What is being asked:
The whole listing below must be repeated exactly.

Material for this task Start Marker

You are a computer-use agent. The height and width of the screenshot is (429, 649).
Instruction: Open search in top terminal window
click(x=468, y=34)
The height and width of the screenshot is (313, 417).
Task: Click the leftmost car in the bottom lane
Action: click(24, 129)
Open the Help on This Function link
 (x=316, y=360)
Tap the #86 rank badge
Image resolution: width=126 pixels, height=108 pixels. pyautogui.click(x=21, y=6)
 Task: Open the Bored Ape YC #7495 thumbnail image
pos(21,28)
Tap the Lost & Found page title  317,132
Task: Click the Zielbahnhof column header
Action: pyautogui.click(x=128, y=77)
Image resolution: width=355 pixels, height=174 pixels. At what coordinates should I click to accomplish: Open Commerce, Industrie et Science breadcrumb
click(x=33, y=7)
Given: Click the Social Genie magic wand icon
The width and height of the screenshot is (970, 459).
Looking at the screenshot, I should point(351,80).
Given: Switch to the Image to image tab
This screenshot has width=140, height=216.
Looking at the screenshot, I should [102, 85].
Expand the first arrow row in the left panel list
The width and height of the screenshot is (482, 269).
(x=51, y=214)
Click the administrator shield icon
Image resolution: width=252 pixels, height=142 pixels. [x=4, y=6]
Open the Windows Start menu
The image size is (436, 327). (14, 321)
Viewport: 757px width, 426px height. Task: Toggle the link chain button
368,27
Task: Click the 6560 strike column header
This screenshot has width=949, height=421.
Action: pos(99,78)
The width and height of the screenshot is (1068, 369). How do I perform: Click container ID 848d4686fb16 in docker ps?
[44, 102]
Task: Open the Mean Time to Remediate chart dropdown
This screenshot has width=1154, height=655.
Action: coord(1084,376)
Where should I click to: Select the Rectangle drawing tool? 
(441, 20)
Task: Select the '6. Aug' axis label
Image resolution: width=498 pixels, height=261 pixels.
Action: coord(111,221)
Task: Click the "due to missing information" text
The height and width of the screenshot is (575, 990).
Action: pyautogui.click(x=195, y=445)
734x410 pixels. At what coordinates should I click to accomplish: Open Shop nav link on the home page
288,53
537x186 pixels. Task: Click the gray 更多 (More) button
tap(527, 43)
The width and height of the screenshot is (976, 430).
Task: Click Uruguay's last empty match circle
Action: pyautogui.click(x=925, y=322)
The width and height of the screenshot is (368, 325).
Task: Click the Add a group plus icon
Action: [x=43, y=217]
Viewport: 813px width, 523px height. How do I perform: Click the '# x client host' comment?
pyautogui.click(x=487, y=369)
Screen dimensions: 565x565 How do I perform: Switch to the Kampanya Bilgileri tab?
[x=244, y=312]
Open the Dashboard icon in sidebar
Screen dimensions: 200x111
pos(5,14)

Material for this task End Marker

Result for this task:
You are a computer-use agent. The height and width of the screenshot is (429, 649).
Instruction: Open search in top terminal window
click(x=468, y=34)
The height and width of the screenshot is (313, 417).
Task: Click the leftmost car in the bottom lane
Action: click(24, 129)
Open the Help on This Function link
 (x=316, y=360)
Tap the #86 rank badge
Image resolution: width=126 pixels, height=108 pixels. pyautogui.click(x=21, y=6)
 Task: Open the Bored Ape YC #7495 thumbnail image
pos(21,28)
Tap the Lost & Found page title  317,132
Task: Click the Zielbahnhof column header
Action: pyautogui.click(x=128, y=77)
Image resolution: width=355 pixels, height=174 pixels. At what coordinates should I click to accomplish: Open Commerce, Industrie et Science breadcrumb
click(x=33, y=7)
Given: Click the Social Genie magic wand icon
The width and height of the screenshot is (970, 459).
Looking at the screenshot, I should point(351,80).
Given: Switch to the Image to image tab
This screenshot has width=140, height=216.
Looking at the screenshot, I should [102, 85].
Expand the first arrow row in the left panel list
The width and height of the screenshot is (482, 269).
(x=51, y=214)
Click the administrator shield icon
Image resolution: width=252 pixels, height=142 pixels. [x=4, y=6]
Open the Windows Start menu
The image size is (436, 327). (14, 321)
Viewport: 757px width, 426px height. Task: Toggle the link chain button
368,27
Task: Click the 6560 strike column header
This screenshot has width=949, height=421.
Action: pos(99,78)
The width and height of the screenshot is (1068, 369). How do I perform: Click container ID 848d4686fb16 in docker ps?
[44, 102]
Task: Open the Mean Time to Remediate chart dropdown
This screenshot has width=1154, height=655.
Action: coord(1084,376)
Where should I click to: Select the Rectangle drawing tool? 
(441, 20)
Task: Select the '6. Aug' axis label
Image resolution: width=498 pixels, height=261 pixels.
Action: coord(111,221)
Task: Click the "due to missing information" text
The height and width of the screenshot is (575, 990).
Action: pyautogui.click(x=195, y=445)
734x410 pixels. At what coordinates should I click to accomplish: Open Shop nav link on the home page
288,53
537x186 pixels. Task: Click the gray 更多 (More) button
tap(527, 43)
The width and height of the screenshot is (976, 430).
Task: Click Uruguay's last empty match circle
Action: pyautogui.click(x=925, y=322)
The width and height of the screenshot is (368, 325).
Task: Click the Add a group plus icon
Action: [x=43, y=217]
Viewport: 813px width, 523px height. How do I perform: Click the '# x client host' comment?
pyautogui.click(x=487, y=369)
Screen dimensions: 565x565 How do I perform: Switch to the Kampanya Bilgileri tab?
[x=244, y=312]
Open the Dashboard icon in sidebar
Screen dimensions: 200x111
pos(5,14)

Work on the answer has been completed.